In general, post-harvest losses of fruits and vegetables are influence by many factors. These factors include losses due to physical, physiological, mechanical and hygienic conditions. Fruits and vegetables are mainly characterized by high level metabolic activities and known to posse’s short shelf life. As a result of these factors, substantial percentage of loss occurs between harvesting to consumption of the produce. In addition, other factors such as insect and mite injury, diseases which occur due to non-infectious pathogens and pathological rots also cause post-harvest loss of fruits and vegetables. However, among the causes, the pathological rots are the most serious which is followed by mechanical injury. Pathological rots in combination with mechanical damage cause serious damage to the perishables. Environmental factors such as temperature, relative humidity and oxygen balance most especially during storage are also greatly responsible for damage also environmental conditions such as temperature and humidity are responsible for rendering fruits and vegetables susceptible for pathological attacks. However, the loss of fruits and vegetables due to physiological and biochemical damage are closely interrelated.

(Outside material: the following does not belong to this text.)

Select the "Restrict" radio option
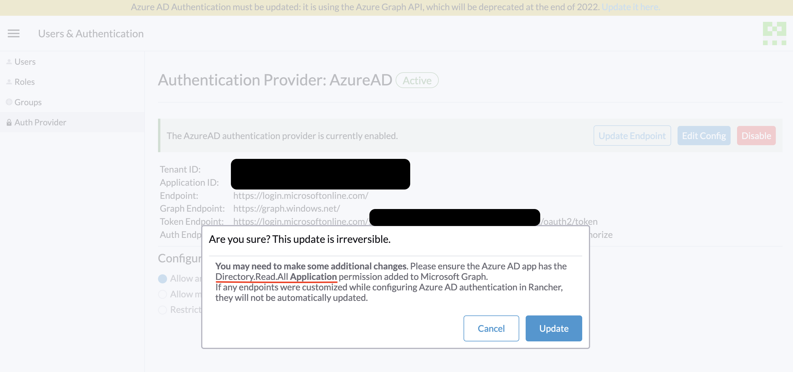The width and height of the screenshot is (793, 372). (x=163, y=310)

Challenges of postharvest quality and shelf life fruits and vegetables

After harvesting, the fruit and vegetable still remains alive and performs all functions of a living tissue. The climacteric burst of ethylene which makes the fruit palatable also triggers senescence and subsequent ripening in the fruits. The goal of any postharvest handling practice or treatment is to manage the concentration and timing of ethylene synthesis so that the fruit reaches the consumer at optimal eating quality.

Temperature: Temperature is the most important environmental factor which influences the postharvest life of a produce. The optimum storage temperature of commodities is differing among not only commodities but for species. Typically, for every increase of 10°C, the rate of deterioration increases between 2-and 3-fold. Proper temperature management between the period of harvesting and consumption has been found to be the most effective way to maintain quality. Keeping harvested fruit and vegetable cool at low temperatures of about 20°C will slow down many metabolic activities which lead to ripening; hence, allowing more time for all the postharvest handling of the produce. Generally, one hour of delay between harvesting the crop and cooling it will lead to one day loss of shelf life. Respiration and metabolic activities within harvested climacteric fruits like tomatoes are directly related to the temperatures of the ambient environment. High temperatures can hasten the rate of respiration (CO₂ production) in harvested or stored fruits products. CO₂ production in stored climacteric products like tomatoes can trigger ethylene production although this depends on other factors like O₂ or CO₂ levels, exposure time, and ripening stage. Minute amounts of ethylene can cause ripening in fruits even at levels of tens of nL per L. Heat stored in field-harvested fruits is a major source of high temperatures in fruits. Therefore, the time of the day at which harvesting is done must be considered to avoid excessive field heat which can cause more rapid deterioration in the harvested fruits.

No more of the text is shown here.